To test the confidence interval, we're going to do the following:
* Draw a random coin
* Do some random number of samples (like between 1 and 1000 samples)
* Calculate the empirical mean and confidence interval based on the samples
* See if the true mean is within the confidence interval (empirical_mean-ci/2, empirical_mean+ci/2)


In [227]:
import random

class Coin:
    def __init__(self, probability_of_heads):
        self.probability_of_heads = probability_of_heads
    def flip(self):
        return random.random() <= self.probability_of_heads

coins = [Coin(i / 10) for i in range(10)]

def get_coin():
    """ Returns a function which returns True if Heads, False if Tails. """
    return coins[random.randint(0,9)]

c = get_coin()
flips = [c.flip() for i in range(10)]
flips

[True, True, True, True, True, True, True, True, True, True]

In [228]:
c.probability_of_heads

0.9

In [229]:
def in_interval(number, interval):
    return interval[0] <= number <= interval[1]

def is_real_mean_in_ci(real_mean, empirical_mean, ci):
    return in_interval(real_mean, (empirical_mean-(ci), empirical_mean+(ci)))

num_trials = 10000
num_times_true_mean_was_in_ci = 0

for trial in range(num_trials):
    coin = get_coin()
    num_samples = random.randint(1, 1000)
    samples = [coin.flip() for i in range(num_samples)]
    mean_with_ci = confidence_interval(samples)
    
    real_mean = coin.probability_of_heads
    empirical_mean = mean_with_ci['mean']
    if is_real_mean_in_ci(real_mean, empirical_mean, mean_with_ci['ci']):
        num_times_true_mean_was_in_ci += 1
    
    if trial < 10:
        print('samples={0:2.0f}, real mean: {1:2.1f}, emp mean: {2:4.3f}, ci: {3:4.3f}'.format(num_samples, real_mean, empirical_mean, mean_with_ci['ci']))

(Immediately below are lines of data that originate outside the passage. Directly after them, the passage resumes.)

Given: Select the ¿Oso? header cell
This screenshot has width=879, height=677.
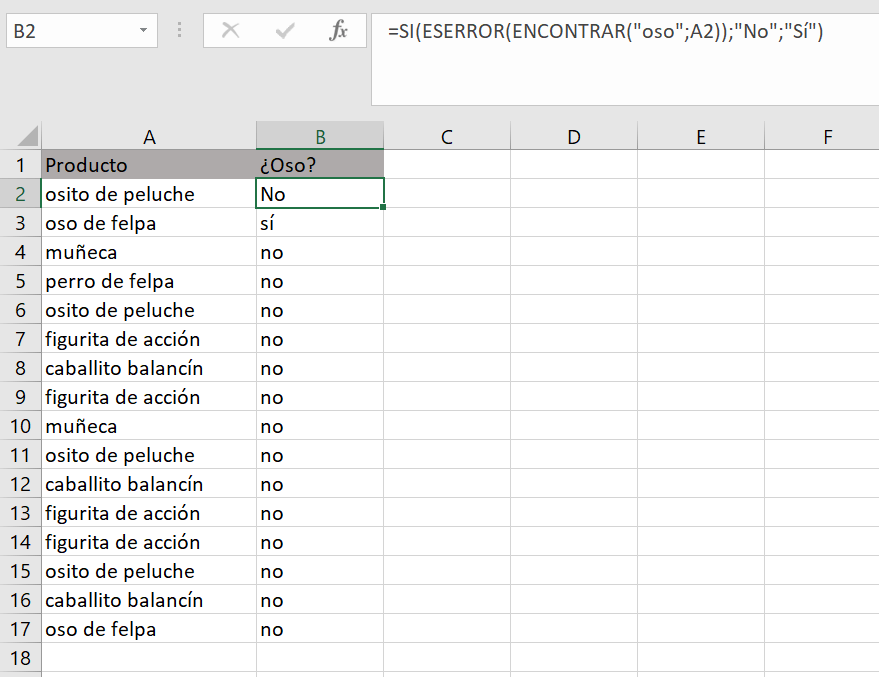Looking at the screenshot, I should [x=320, y=165].
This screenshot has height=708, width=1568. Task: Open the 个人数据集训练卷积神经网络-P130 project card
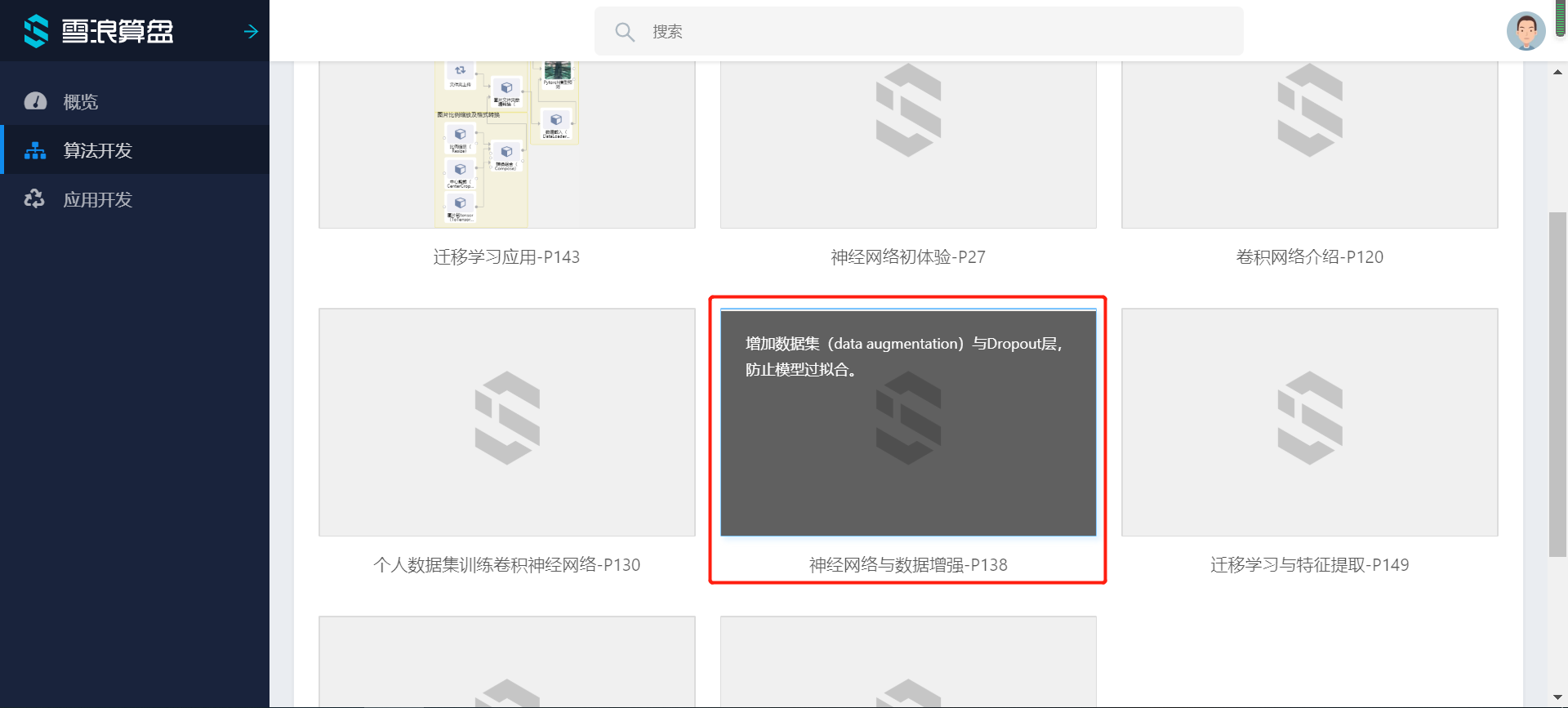[x=506, y=422]
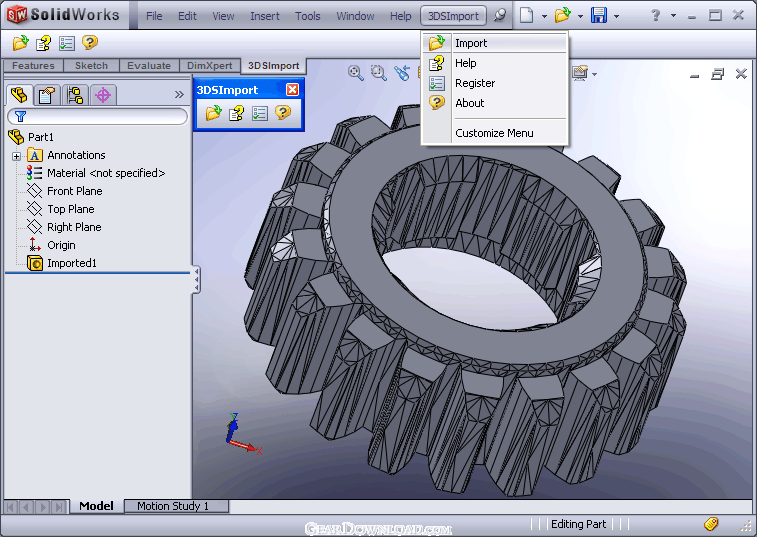Click the Register icon in floating 3DSImport toolbar
The height and width of the screenshot is (537, 757).
(x=260, y=113)
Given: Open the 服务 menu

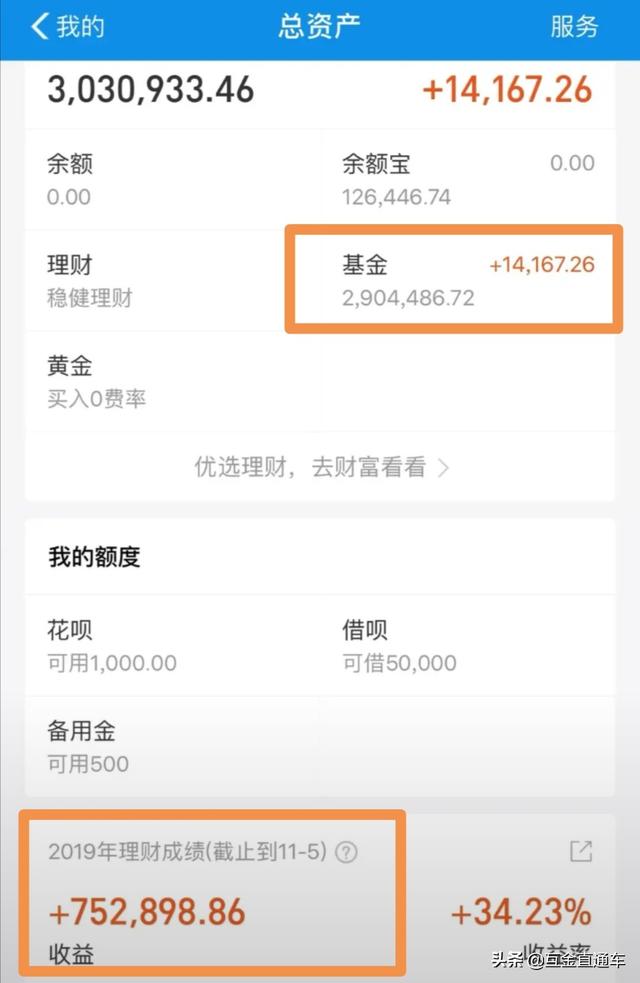Looking at the screenshot, I should [574, 27].
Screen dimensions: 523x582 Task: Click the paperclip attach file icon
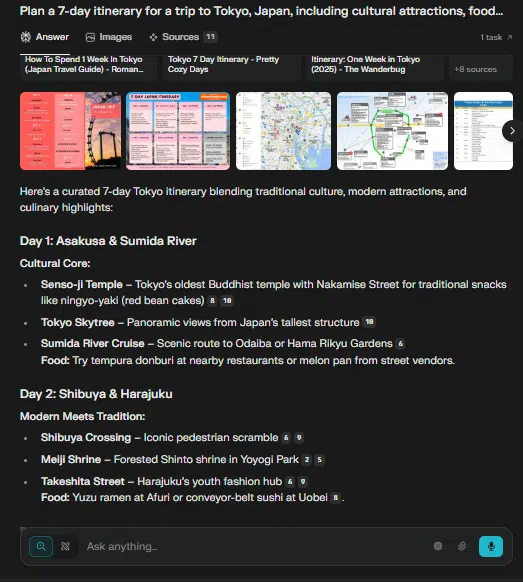462,546
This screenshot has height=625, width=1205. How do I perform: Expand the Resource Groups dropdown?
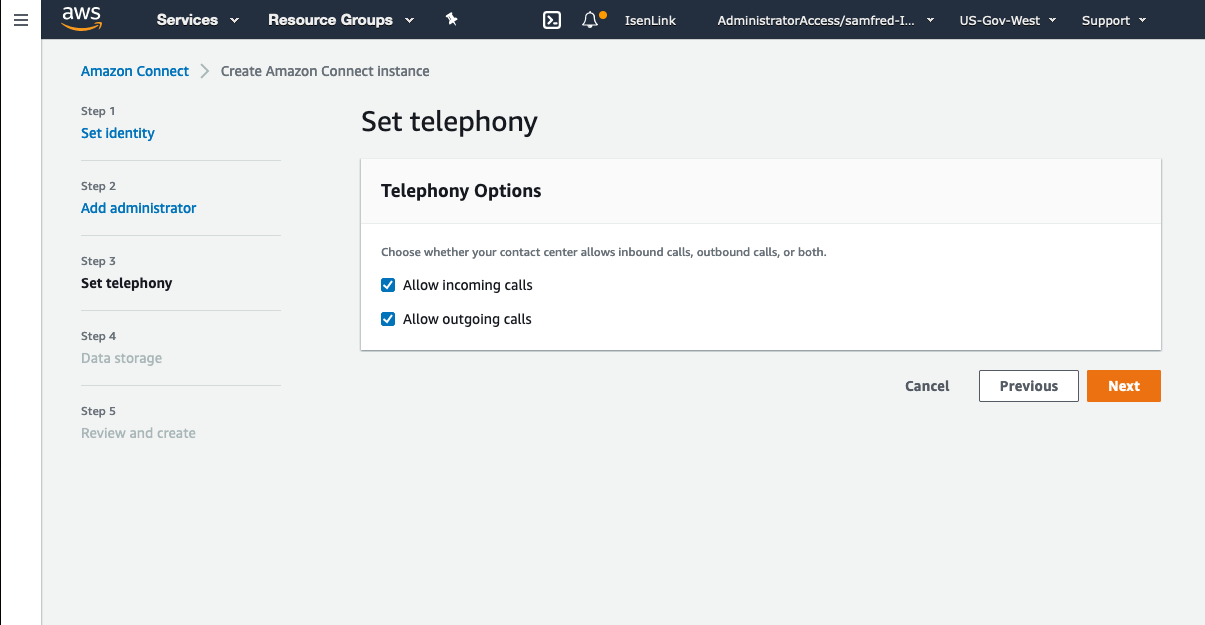pos(341,20)
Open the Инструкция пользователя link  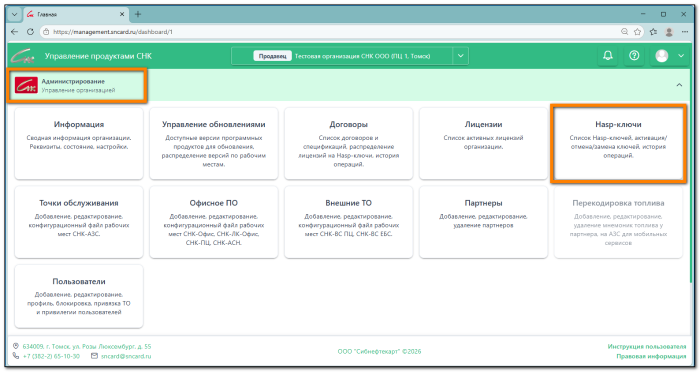[646, 347]
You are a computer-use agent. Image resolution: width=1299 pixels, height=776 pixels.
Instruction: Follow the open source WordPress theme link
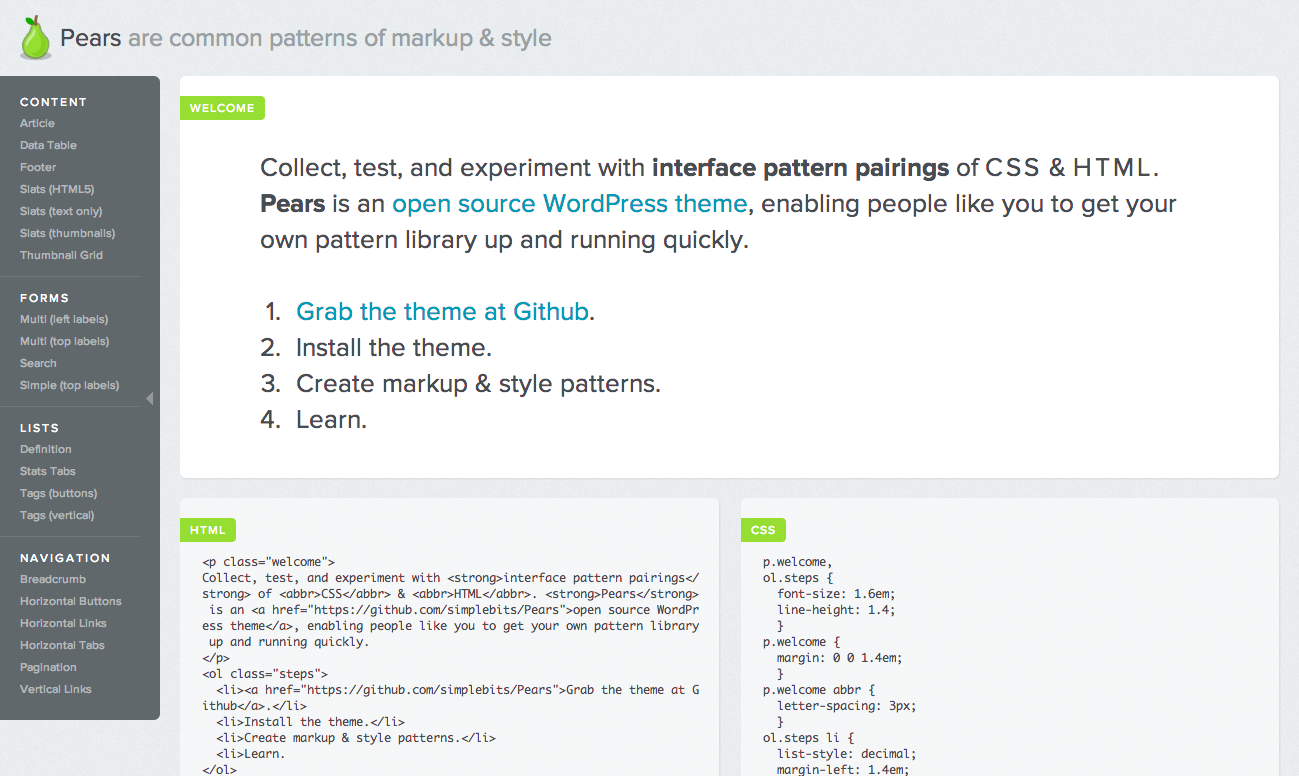tap(569, 204)
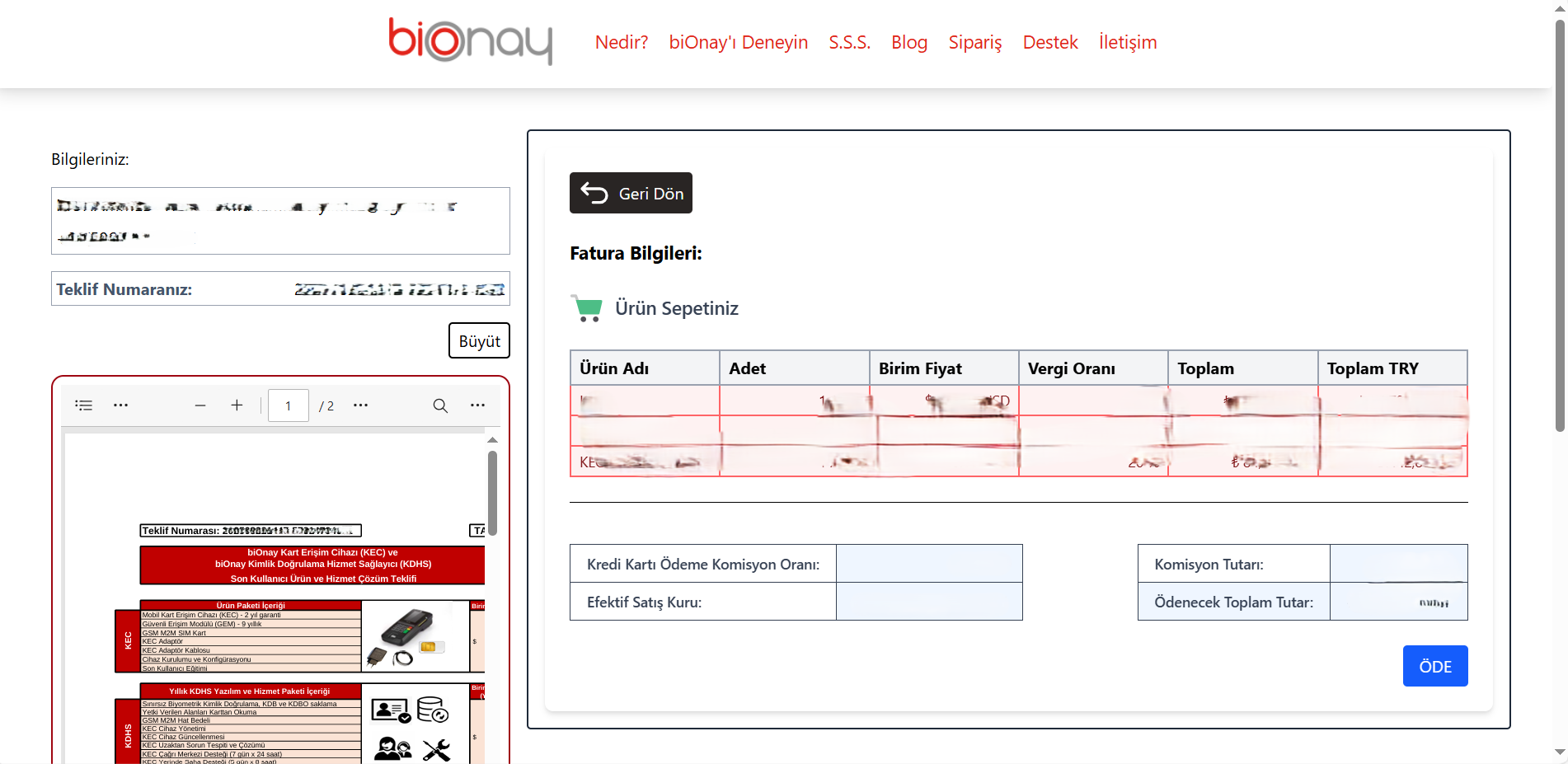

ci_correct_wrt_true_mean = num_times_true_mean_was_in_ci / num_trials
print()
print('Observed probability that true mean is in confidence interval:', ci_correct_wrt_true_mean)

samples=133, real mean: 0.8, emp mean: 0.789, ci: 0.069
samples=355, real mean: 0.3, emp mean: 0.270, ci: 0.046
samples=540, real mean: 0.8, emp mean: 0.780, ci: 0.035
samples=846, real mean: 0.3, emp mean: 0.291, ci: 0.031
samples=148, real mean: 0.5, emp mean: 0.541, ci: 0.080
samples=816, real mean: 0.2, emp mean: 0.212, ci: 0.028
samples=795, real mean: 0.1, emp mean: 0.113, ci: 0.022
samples=16, real mean: 0.2, emp mean: 0.062, ci: 0.119
samples=216, real mean: 0.5, emp mean: 0.556, ci: 0.066
samples=683, real mean: 0.9, emp mean: 0.905, ci: 0.022

Observed probability that true mean is in confidence interval: 0.9477


### Interpretation

So it seems that for a 95% confidence interval, there is a 95% chance that the real mean is within the confidence interval.